(WORK REQUEST):
In the text on Christless Christianity, copy the passage from "Monday, May 11, 2009" to "ago.  And I'm torn.", changing "blistering" to "scathing".

(EXERCISE TEXT):
Content starts
Monday, May 11, 2009

Christless Christianity


One of the (many) books that my husband brought home from the Gospel Coalition conference in April was Michael Horton's "Christless Christianity."  It's a blistering critique of the American church, one that I've been interested to read since reading Jared Wilson's praise of it a couple of months ago.  And I'm torn.  

My biggest complaint of the book is this:  I'm not sure you could tell from this text whether the good Michael Horton believes that God is a god of love or not.   Dr. Horton's contention is that awareness of God's holiness and majesty are absent in most of the American church.  That the knowledge of impossible gap between God's holiness and our sin, and our complete helplessness in the face of our sin is missing.  I do not argue any of these points.  But salvation in this book seems to be primarily an escape from God's wrath.  There is little sense that we are being saved into anything positive.  That I should want to avoid having Michael Horton's God angry at me, I am very clear on.  But once I'm assured that Christ's atoning sacrifice has taken care of that . . . then what?  Has works salvation infiltrated the American church?  Undoubtedly.  Is the average American church goer able to articulate the fact that our sin is so great and God's wrath with it such that only Christ's death could deal with the problem.  Maybe not so much.  But my friend Barb wrote this recently about understanding the reality of God's wrath without understanding his love:  
I have always viewed sin as something that we do that falls short of a rule that God made. Sometimes this was an intentional act on our part, sometimes it was unintentional. Either way when we did this God was anywhere from mildly frustrated to totally consumed with rage toward us. Sin ultimately gave us the death penalty. Jesus had to die to allow God to even have contact with us. He had to kill his Son for our screw-up-ed-ness. No wonder he was pissed off.
It's an imbalance which doesn't to leave you with a God that you're looking forward to spending eternity with . . .

That said, I presume that Horton probably figures that the American church doesn't need to understand that God is love.  That our buddy-buddy, I'm-okay-you're-okay, God understands if you just try your best . . . or even if you just try some type of culture needs to get it pounded through their skulls that our sin is serious business that we're talking about.  Horton does a masterful job of tracing out works-righteousness and showing how and why human religion constantly returns to it.
Content ends
(LISTED RECORDS):
Content starts
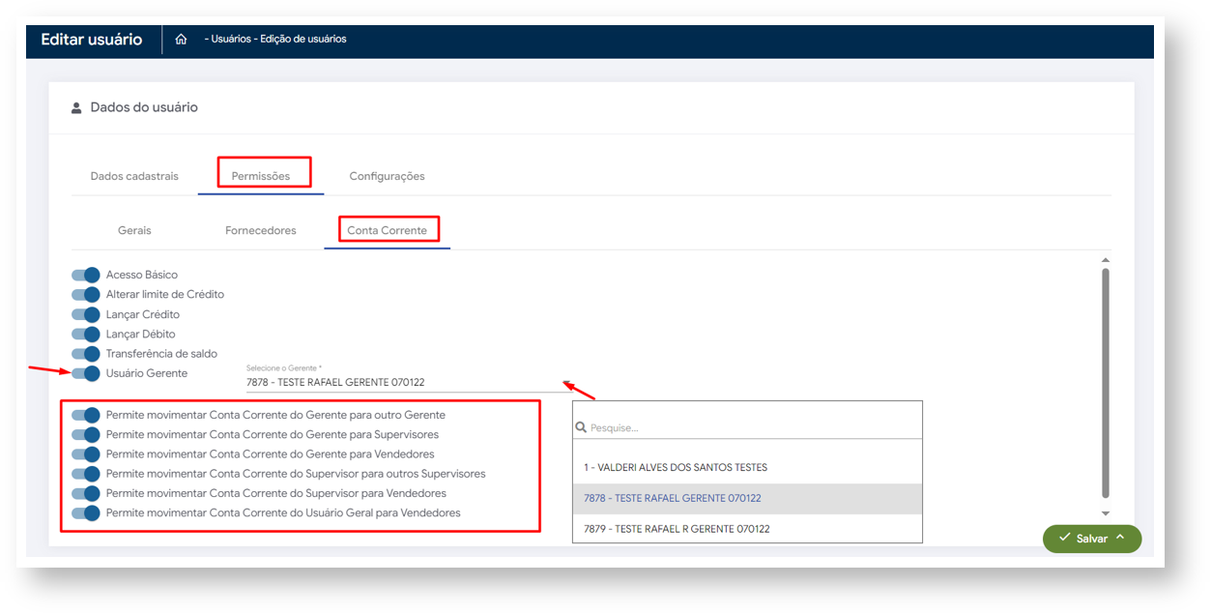Open the Selecione o Gerente dropdown

(406, 383)
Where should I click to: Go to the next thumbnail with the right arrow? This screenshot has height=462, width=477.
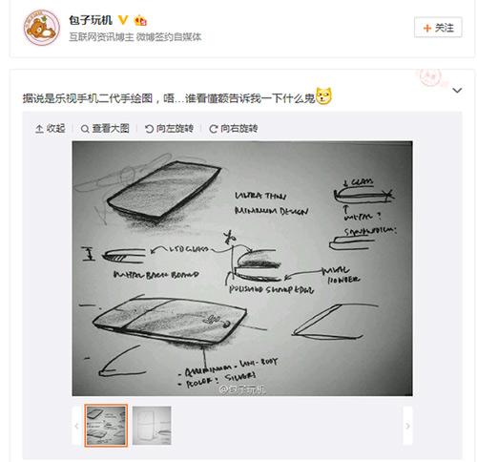click(408, 426)
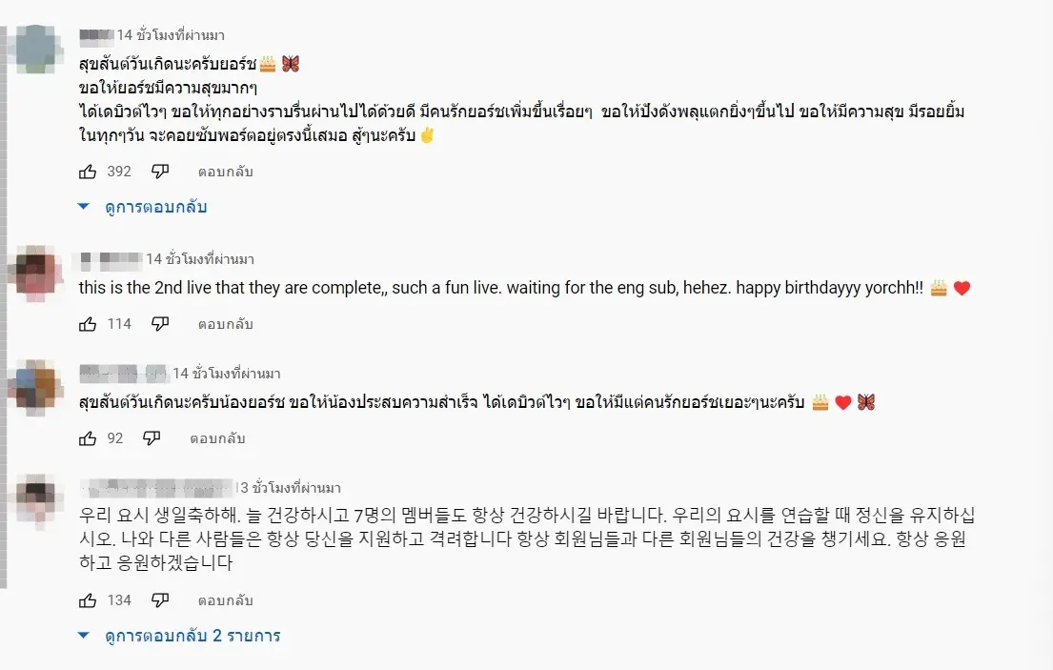Like the comment with 92 likes
Image resolution: width=1053 pixels, height=670 pixels.
(x=88, y=438)
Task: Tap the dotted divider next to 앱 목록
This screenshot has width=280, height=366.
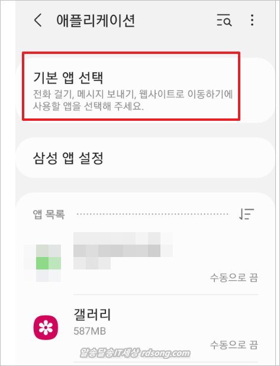Action: click(x=152, y=214)
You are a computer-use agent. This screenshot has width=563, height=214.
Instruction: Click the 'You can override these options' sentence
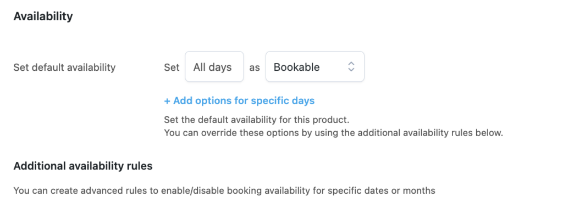pyautogui.click(x=334, y=133)
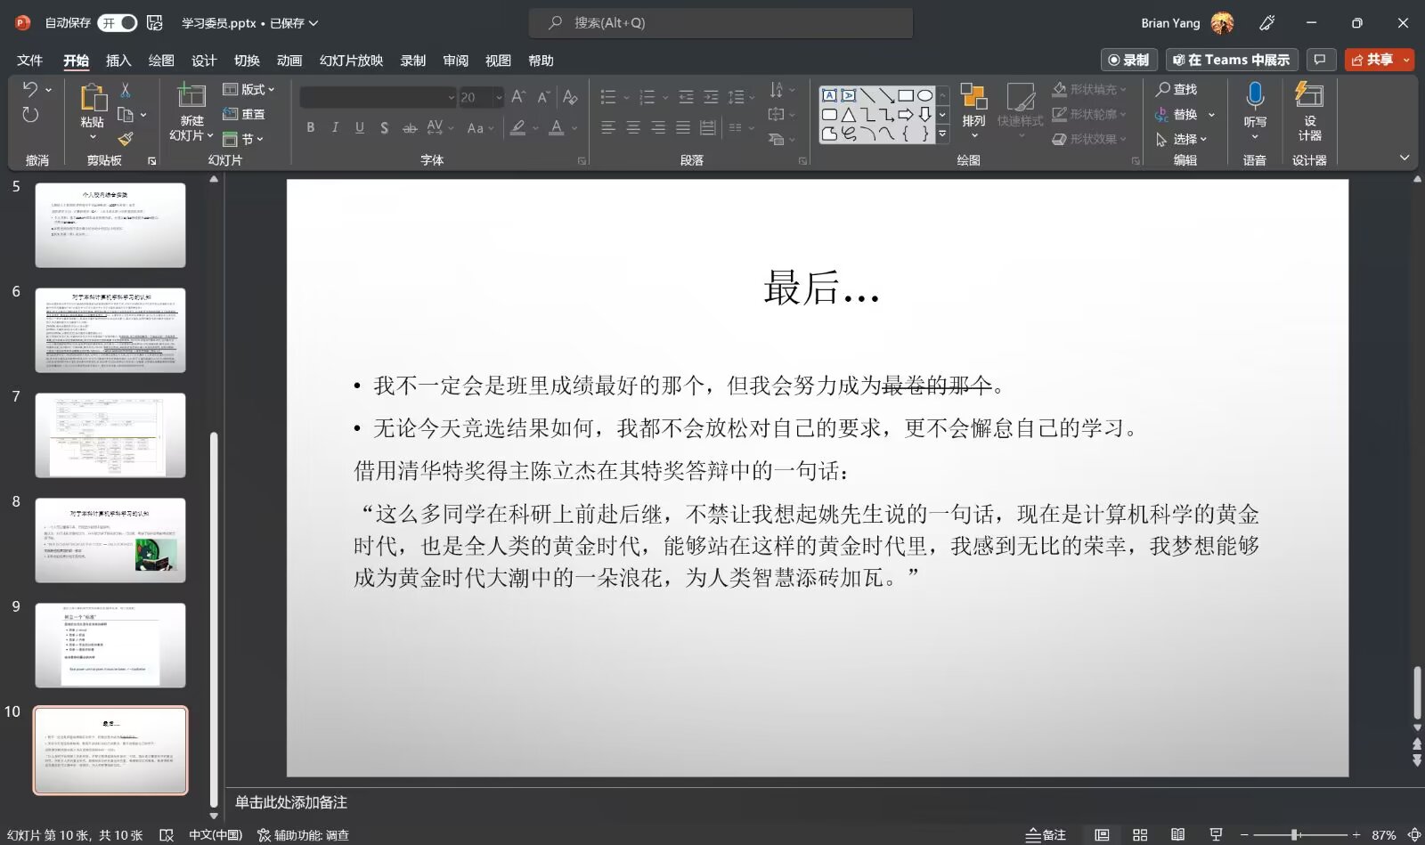The width and height of the screenshot is (1425, 845).
Task: Open the font size dropdown
Action: (499, 97)
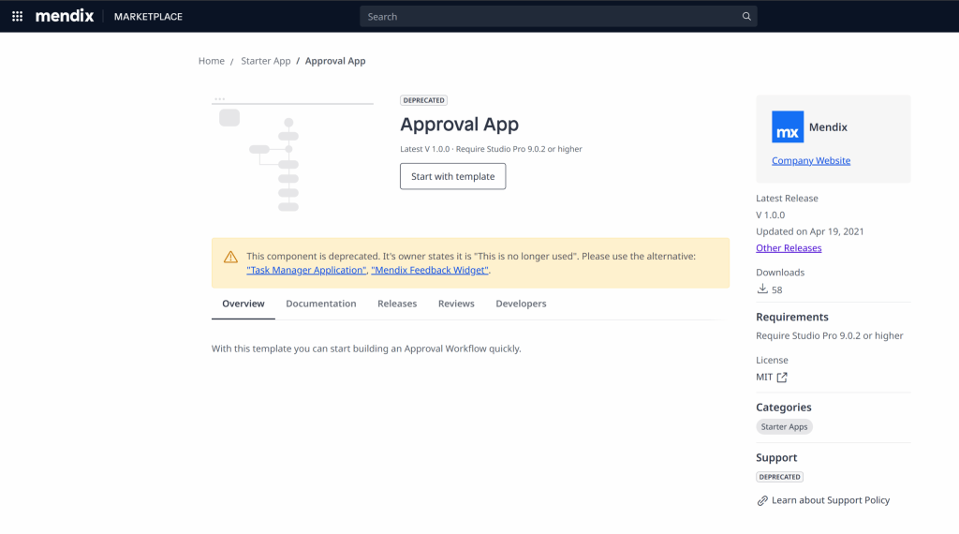Screen dimensions: 959x534
Task: Select the Starter Apps category tag
Action: coord(784,427)
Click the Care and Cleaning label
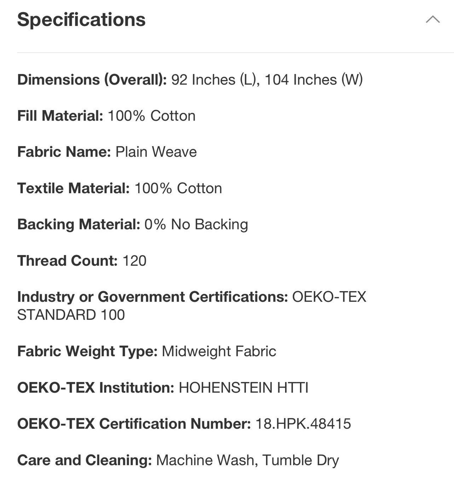The width and height of the screenshot is (454, 477). (85, 460)
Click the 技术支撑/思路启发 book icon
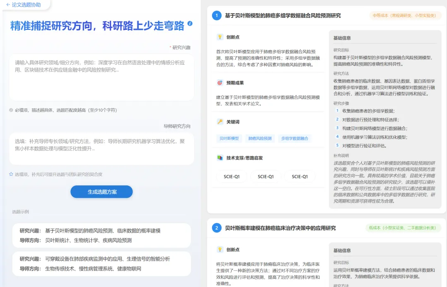The image size is (447, 287). 220,158
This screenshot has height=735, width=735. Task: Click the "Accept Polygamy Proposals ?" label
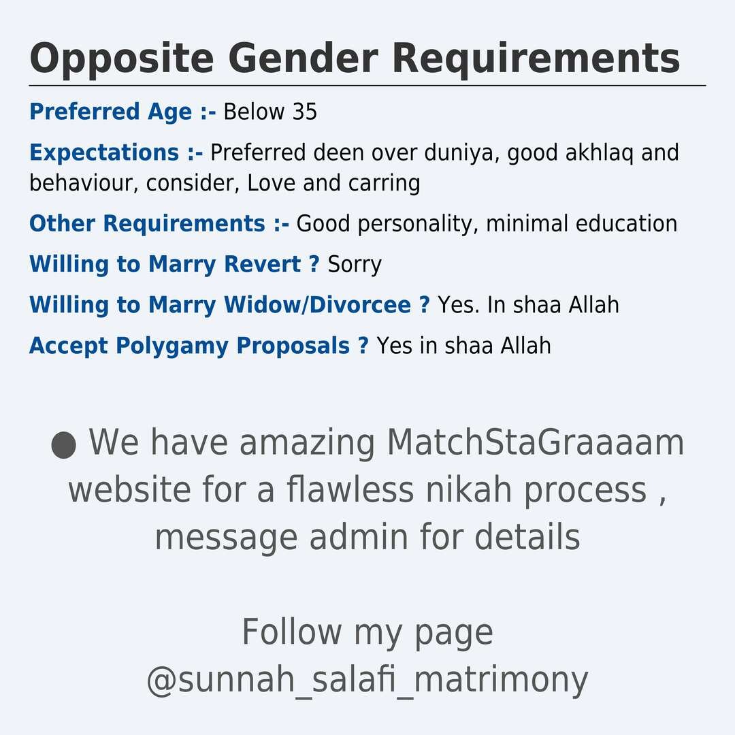[x=199, y=346]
Content ends
(RESPONSE AREA):
Monday, May 11, 2009

Christless Christianity


One of the (many) books that my husband brought home from the Gospel Coalition conference in April was Michael Horton's "Christless Christianity."  It's a scathing critique of the American church, one that I've been interested to read since reading Jared Wilson's praise of it a couple of months ago.  And I'm torn.